Can you return everything in the Hudson River anchorages text below, from "Right now there" down to "and Yonkers Extension.", copied word for word?

#### Extracted text ####

The commercial maritime industry is requesting that the Coast Guard add 43 new anchorages (places where ships can anchor) at 10 locations along the Hudson River. These new anchorages are being sought to increase the amount of oil that can be transported on the Hudson River. The Maritime Association of the Port of NY/NJ Tug and Barge Committee, the Hudson River Port Pilot’s Association, and the American Waterways Operators made that fact very clear in their request to add these additional anchorages, saying, “Trade will increase on the Hudson River significantly over the next few years with the lifting of the ban on American Crude exports for foreign trade and federally designated anchorages are key to supporting trade.”
Right now there are just two legitimate anchorages on the Hudson at Hyde Park and Yonkers. New anchorages are proposed for: Kingston Flats South, Port Ewen, Big Rock Point, Milton, Roseton, Marlboro, Newburgh, Tompkins Corner, Verplanck and Buchanan (alongside the failing Indian Point Nuclear Power Plant), Montrose Point, and Yonkers Extension.
There are many reasons why adding these anchorages is the wrong decision for the Hudson River and New York, including a negative impact on waterfront tourism and coastal revitalization policies, but the most significant is that additional anchorages would pose extreme public health and safety risks from oil spills and explosions, and add momentum to the oil and gas industry’s efforts to turn New York State into a oil and gas state.
We’ve spent the last 50 years cleaning up the historic contamination of the Hudson River and, while it still contains some PCBs, tremendous progress has been made in restoring this iconic waterway. Mountainkeeper believes that it makes no sense to consider an increase in traffic for tankers and barges carrying dirty tar sands (technically called bitumen) and explosive Bakken oil that would jeopardize all of the progress made in cleaning up this magnificent river, and put surrounding communities at grave risk.
The threat of oil spills and explosions is real and deeply concerning. Bakken oil is highly volatile, and tar sands, which are diluted with petroleum-based products to facilitate transport, are just as explosive. Tar sands are also heavier and denser than water; if spilled, they would sink straight to the river bottom and be almost impossible to clean up. Six years ago there was a major tar sands spill in the Kalamazoo River, and after a $1 billion cleanup, the river is still contaminated.

#### Information provided ####

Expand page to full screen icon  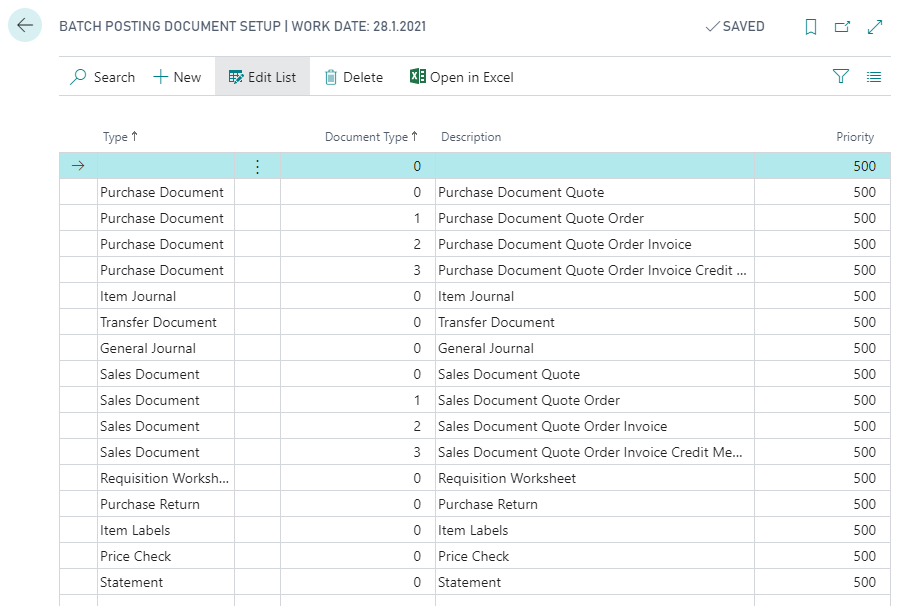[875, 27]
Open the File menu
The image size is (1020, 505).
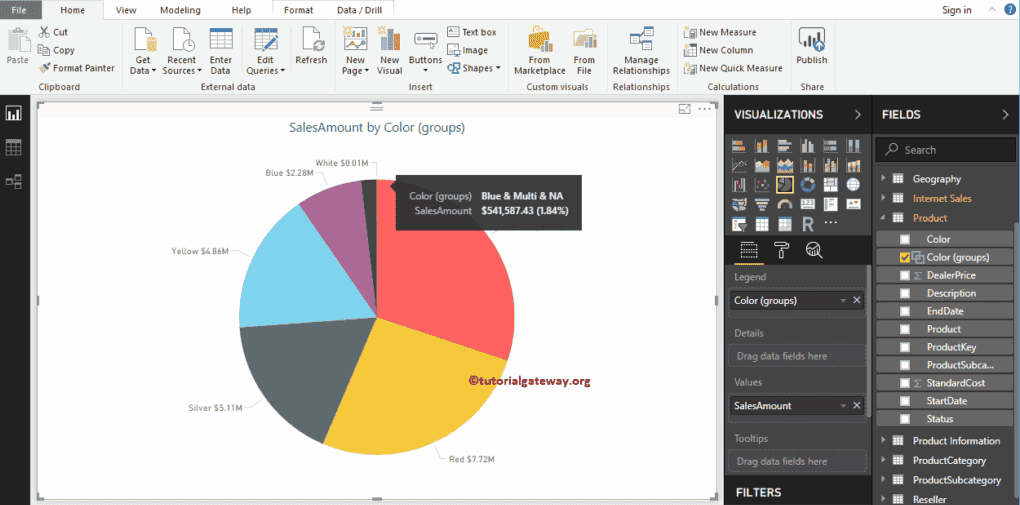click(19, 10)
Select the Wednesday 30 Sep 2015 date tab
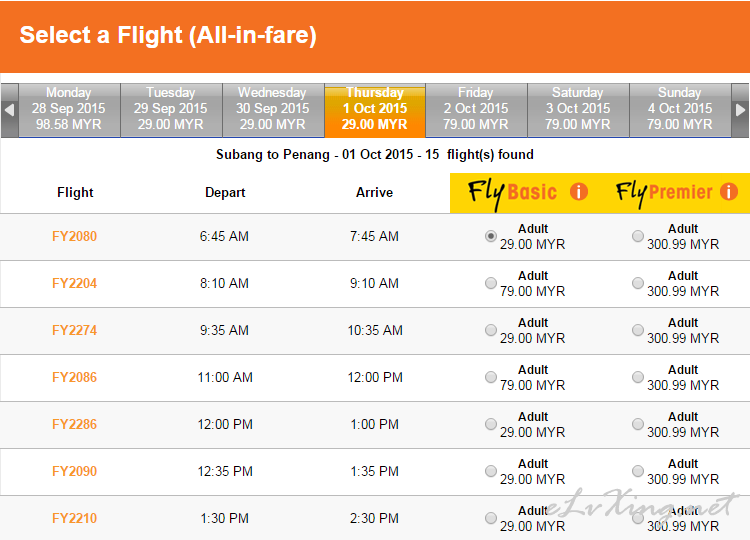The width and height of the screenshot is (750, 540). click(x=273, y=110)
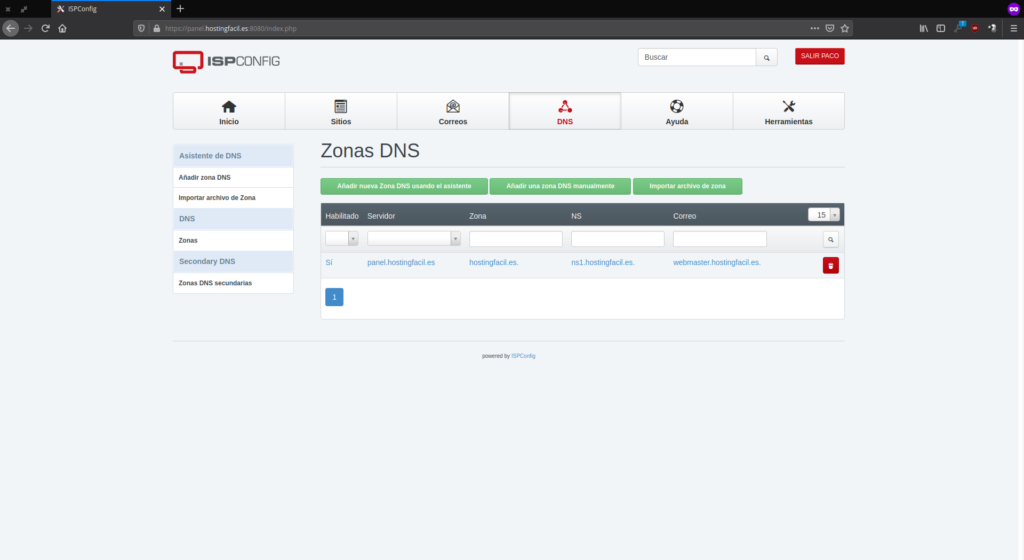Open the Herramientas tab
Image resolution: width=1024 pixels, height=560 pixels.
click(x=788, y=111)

####

**Reply**
Right now there are just two legitimate anchorages on the Hudson at Hyde Park and Yonkers. New anchorages are proposed for: Kingston Flats South, Port Ewen, Big Rock Point, Milton, Roseton, Marlboro, Newburgh, Tompkins Corner, Verplanck and Buchanan (alongside the failing Indian Point Nuclear Power Plant), Montrose Point, and Yonkers Extension.